Woher haben die Tuareg und die mit ihnen verbündeten Dschihadisten ihr Kriegsmaterial?
Das weiss man nicht so genau. Es wird seit mehreren Jahren spekuliert, dass das Militärgerät auf privaten Schwarzmärkten ersteigert worden ist. Bei einigem Gerät ist vorstellbar, dass es aus russischen Beständen kommt. Es kann allerdings auch aus den Nachbarländern stammen. Es ist bekannt, dass die Separatisten seit dem Zusammenbruch der Friedensvereinbarung zwischen der Zentralregierung in Mali und den Separatisten ihre Waffenvorräte wieder aufrüsten.
Die Ukraine behauptet, sie habe den Tuareg entscheidende Informationen für den Kampf gegen die Armee und die russischen Söldner geliefert. Was weiss man sicher darüber?
Es ist absolut vorstellbar, dass die Ukraine militärische Geheiminformationen an die Tuareg weitergeleitet haben könnte. Hier geht es darum, dass russische Kommunikation über Telegram vermutlich vom ukrainischen Geheimdienst abgefangen worden ist.
Mali hat die diplomatischen Beziehungen zur Ukraine über das Wochenende abgebrochen. Sie waren ohnehin nicht sehr gut. Aber das hat konkrete Auswirkungen auf die diplomatischen Beziehungen der Ukraine mit dem Rest von Westafrika.

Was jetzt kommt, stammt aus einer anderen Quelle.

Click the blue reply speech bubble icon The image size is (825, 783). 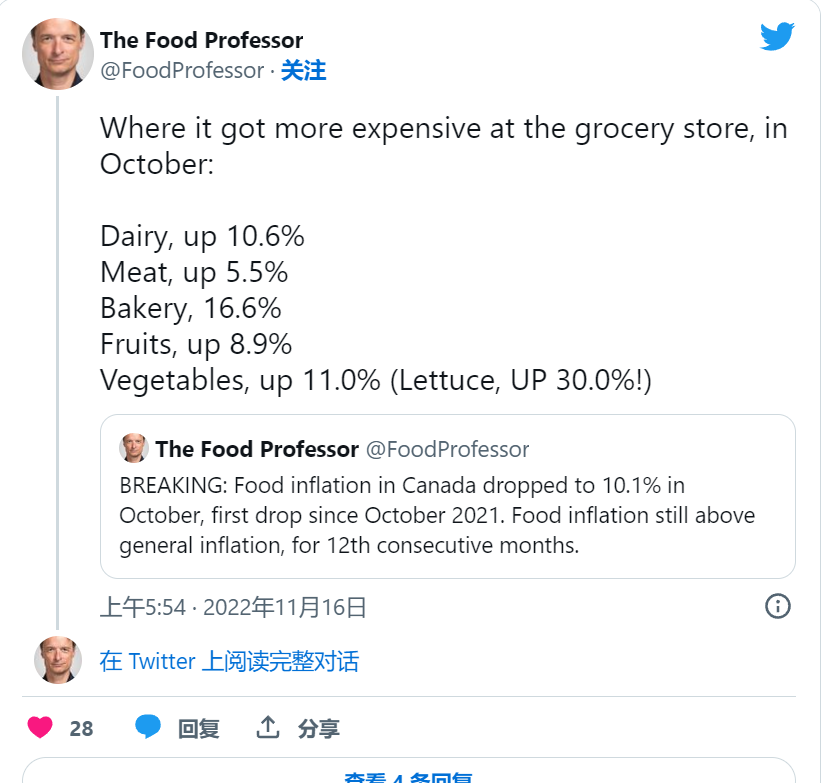[x=148, y=727]
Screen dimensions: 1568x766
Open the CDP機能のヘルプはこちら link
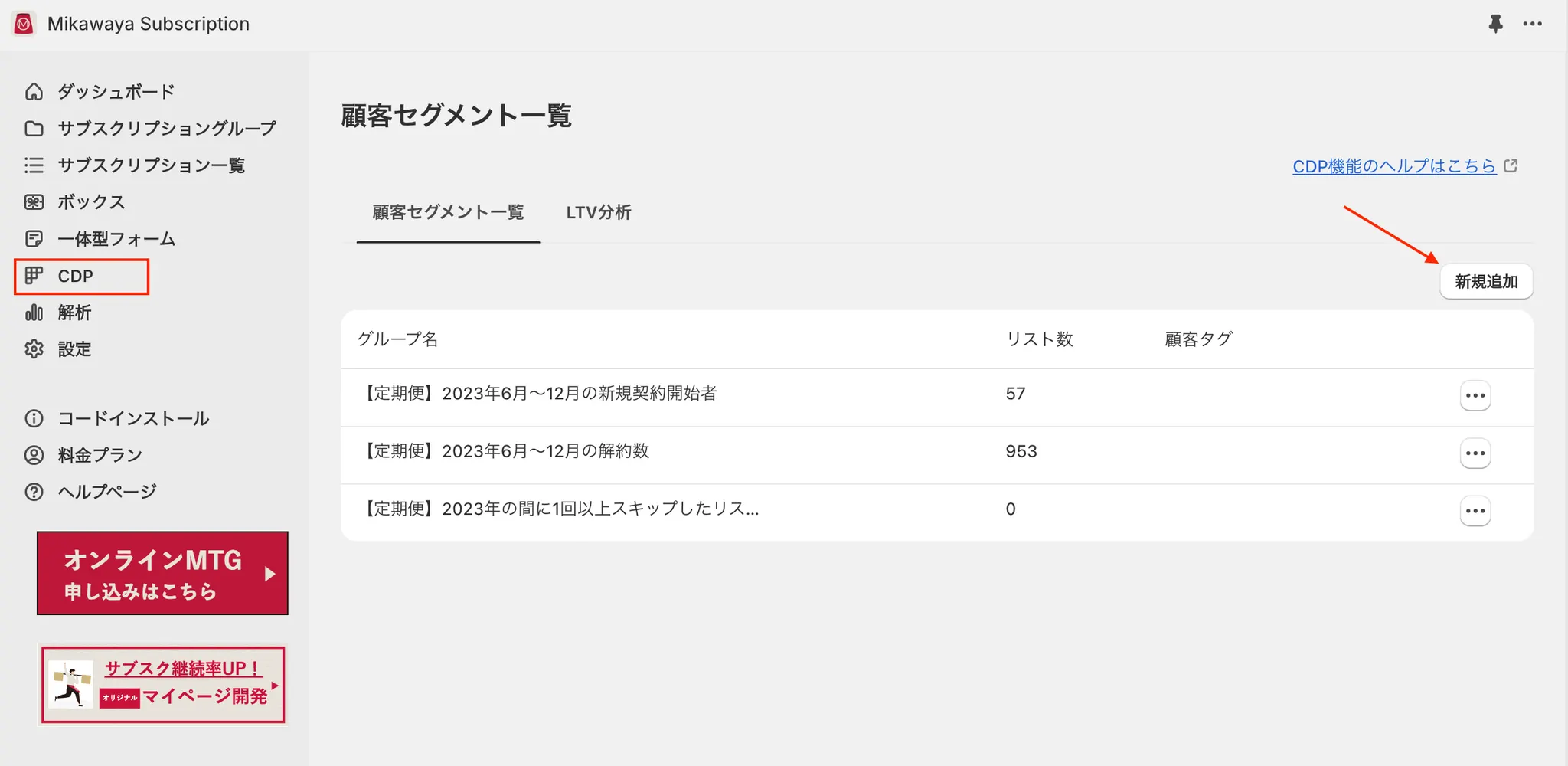(x=1394, y=166)

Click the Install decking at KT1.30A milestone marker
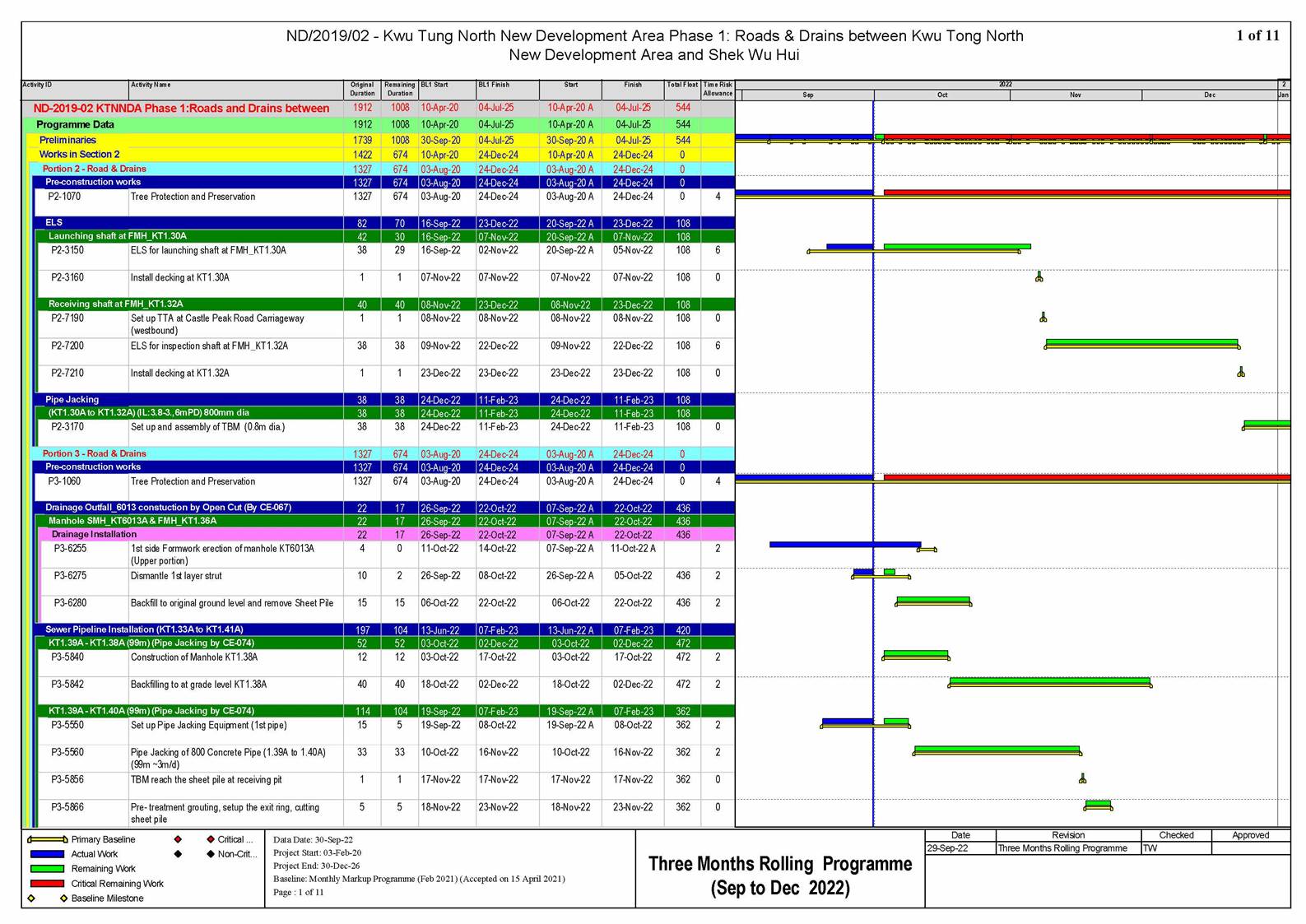(1039, 277)
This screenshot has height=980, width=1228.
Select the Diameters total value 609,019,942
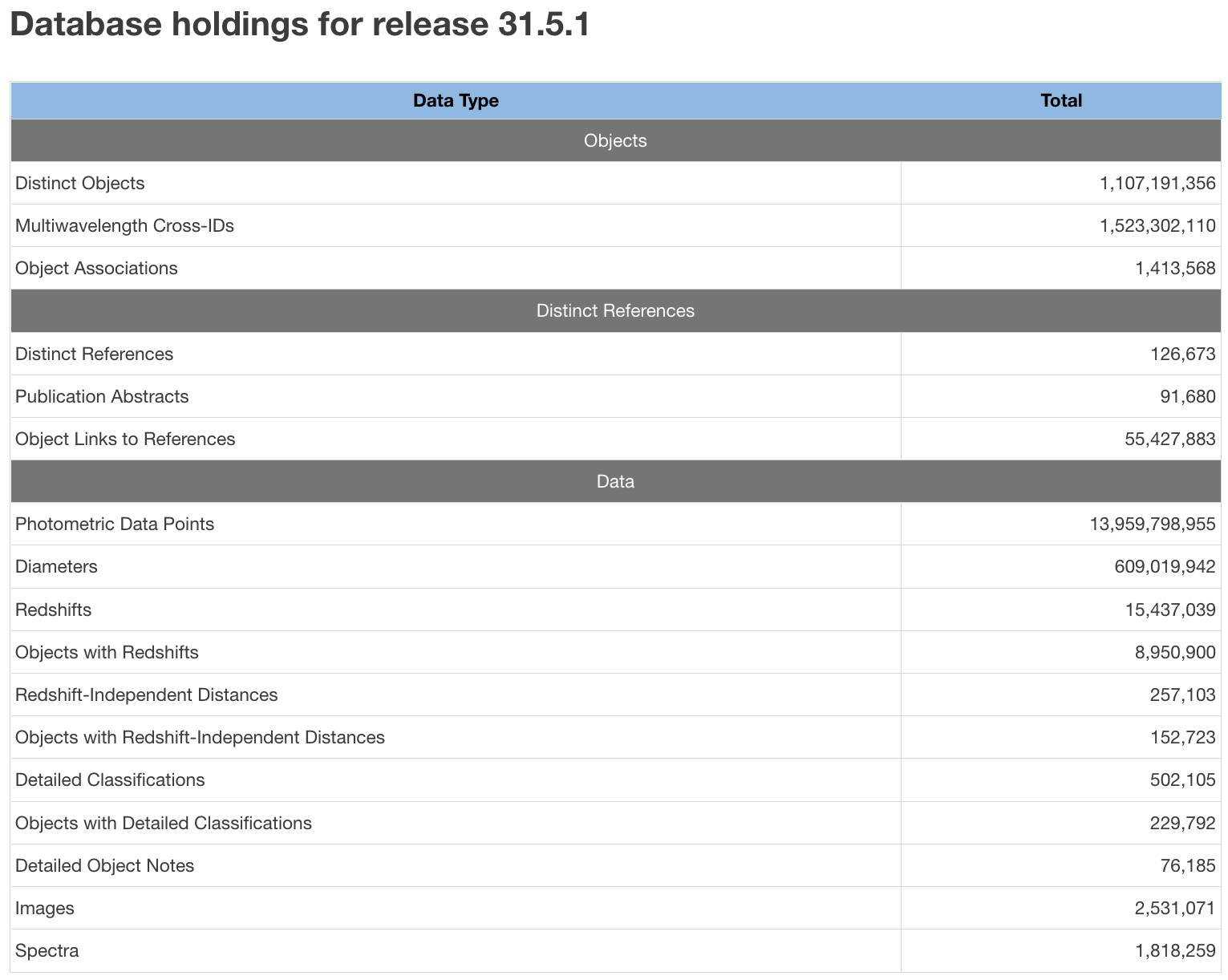click(x=1165, y=566)
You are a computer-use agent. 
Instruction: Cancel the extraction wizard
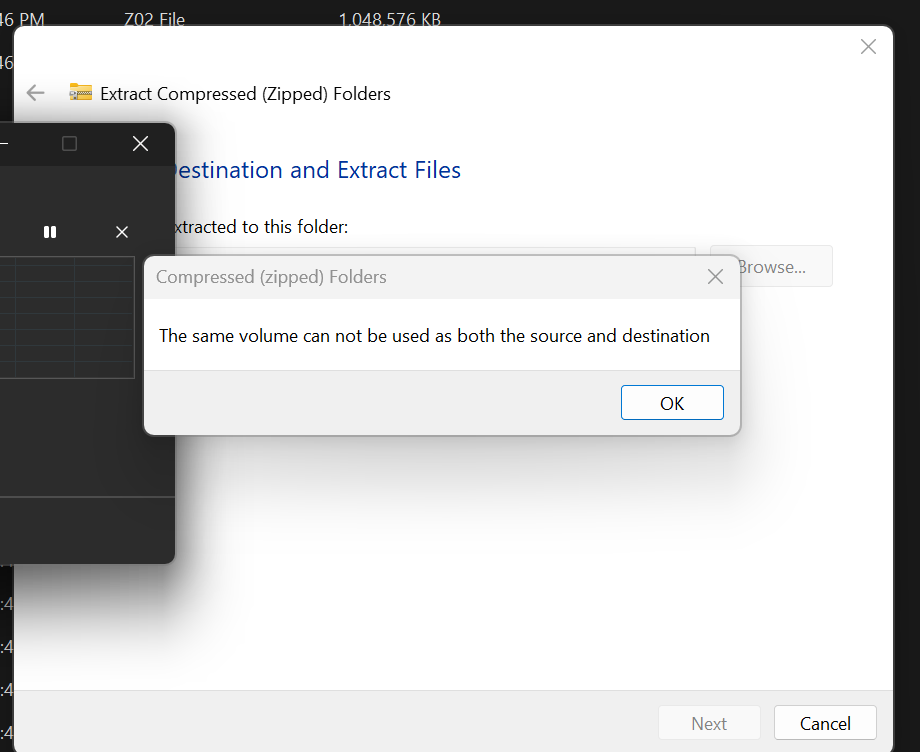coord(825,723)
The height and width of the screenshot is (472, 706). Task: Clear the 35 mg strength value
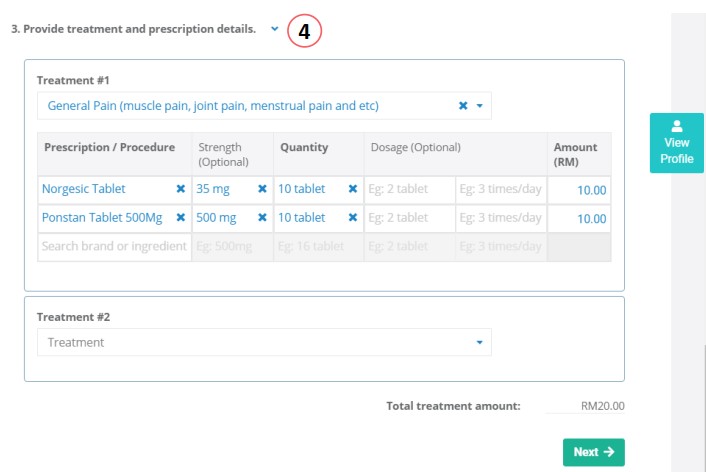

Die malische Militärregierung hat sich komplett von Russland abhängig gemacht.
Die amtierende Regierung in Mali, die sich 2021 an die Macht geputscht hat, hat die damalige Wagner-Gruppe ins Land geholt, um die Rebellen im Norden zu bekämpfen. Was heisst die heftige Niederlage nun für diese Sicherheitskooperation?
Zunächst wird diese eine Niederlage keine Veränderungen bringen. Russland ist klar gewillt, sich in der Sahelregion, aber auch in ganz Westafrika seinen Einfluss weiter auszubauen. Und die malische Militärregierung hat sich von Russland komplett abhängig gemacht. Und es wird so lange weitergehen, wie die malische Militärregierung in der Lage ist, den Afrikakorps zu finanzieren.
Das Gespräch führte Matthias Kündig.